───── ENTRIES SUPPLIED ─────

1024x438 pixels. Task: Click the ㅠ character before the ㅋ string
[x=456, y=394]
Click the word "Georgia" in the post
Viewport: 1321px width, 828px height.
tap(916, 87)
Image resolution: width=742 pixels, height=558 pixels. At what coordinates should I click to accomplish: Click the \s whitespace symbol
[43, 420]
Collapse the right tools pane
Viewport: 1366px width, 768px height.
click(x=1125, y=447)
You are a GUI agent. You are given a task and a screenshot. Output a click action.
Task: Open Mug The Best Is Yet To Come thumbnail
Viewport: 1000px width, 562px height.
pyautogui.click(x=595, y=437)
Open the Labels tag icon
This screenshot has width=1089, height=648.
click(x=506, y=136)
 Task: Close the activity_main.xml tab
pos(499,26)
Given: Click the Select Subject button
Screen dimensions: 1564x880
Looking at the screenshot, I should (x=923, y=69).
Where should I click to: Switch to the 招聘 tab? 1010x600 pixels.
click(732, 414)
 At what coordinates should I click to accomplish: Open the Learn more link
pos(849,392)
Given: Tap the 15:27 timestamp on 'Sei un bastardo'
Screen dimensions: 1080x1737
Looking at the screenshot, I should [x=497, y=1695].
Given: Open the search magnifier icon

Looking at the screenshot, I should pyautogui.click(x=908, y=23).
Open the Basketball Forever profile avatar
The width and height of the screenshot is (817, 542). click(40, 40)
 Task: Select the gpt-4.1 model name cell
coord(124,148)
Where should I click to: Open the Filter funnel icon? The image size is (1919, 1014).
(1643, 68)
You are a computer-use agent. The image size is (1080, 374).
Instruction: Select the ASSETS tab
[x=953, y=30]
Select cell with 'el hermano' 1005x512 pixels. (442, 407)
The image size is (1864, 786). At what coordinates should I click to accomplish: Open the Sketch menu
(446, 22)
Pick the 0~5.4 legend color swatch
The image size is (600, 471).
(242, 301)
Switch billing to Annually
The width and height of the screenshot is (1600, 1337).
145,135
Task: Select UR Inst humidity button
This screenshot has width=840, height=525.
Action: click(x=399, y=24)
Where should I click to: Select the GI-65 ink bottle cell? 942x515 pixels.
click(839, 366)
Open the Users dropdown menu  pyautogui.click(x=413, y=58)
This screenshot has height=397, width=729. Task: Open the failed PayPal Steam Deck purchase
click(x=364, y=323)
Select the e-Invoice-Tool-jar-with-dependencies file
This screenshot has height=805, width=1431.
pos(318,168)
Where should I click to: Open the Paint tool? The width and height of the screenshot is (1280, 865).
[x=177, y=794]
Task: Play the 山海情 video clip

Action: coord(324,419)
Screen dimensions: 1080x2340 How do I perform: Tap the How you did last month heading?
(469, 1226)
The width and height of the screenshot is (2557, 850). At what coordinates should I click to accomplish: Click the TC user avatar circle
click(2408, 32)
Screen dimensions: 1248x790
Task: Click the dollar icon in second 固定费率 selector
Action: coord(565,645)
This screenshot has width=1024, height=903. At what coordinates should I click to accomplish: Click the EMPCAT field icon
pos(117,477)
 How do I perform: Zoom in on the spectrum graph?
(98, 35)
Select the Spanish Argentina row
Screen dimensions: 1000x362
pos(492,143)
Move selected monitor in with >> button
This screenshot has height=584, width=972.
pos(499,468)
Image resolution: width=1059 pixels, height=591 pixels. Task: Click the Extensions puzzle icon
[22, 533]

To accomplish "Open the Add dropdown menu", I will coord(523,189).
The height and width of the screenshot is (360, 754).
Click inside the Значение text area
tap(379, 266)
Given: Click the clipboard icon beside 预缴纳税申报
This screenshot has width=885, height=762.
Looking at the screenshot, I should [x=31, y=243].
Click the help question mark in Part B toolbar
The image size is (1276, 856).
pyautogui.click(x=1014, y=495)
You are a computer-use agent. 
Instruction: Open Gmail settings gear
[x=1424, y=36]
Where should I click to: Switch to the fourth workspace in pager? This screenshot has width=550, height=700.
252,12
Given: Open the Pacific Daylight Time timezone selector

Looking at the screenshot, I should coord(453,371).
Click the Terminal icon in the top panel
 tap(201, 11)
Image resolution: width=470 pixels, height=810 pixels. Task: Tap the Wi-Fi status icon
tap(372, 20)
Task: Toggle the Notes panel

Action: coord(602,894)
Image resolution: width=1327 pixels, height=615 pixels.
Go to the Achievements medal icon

─────

Pull out every line in the material above where "agent" occurs.

You are a GUI agent. You are given a task and a screenshot. Output a click action.
You are a computer-use agent. The image size is (1080, 374).
You are a computer-use agent. 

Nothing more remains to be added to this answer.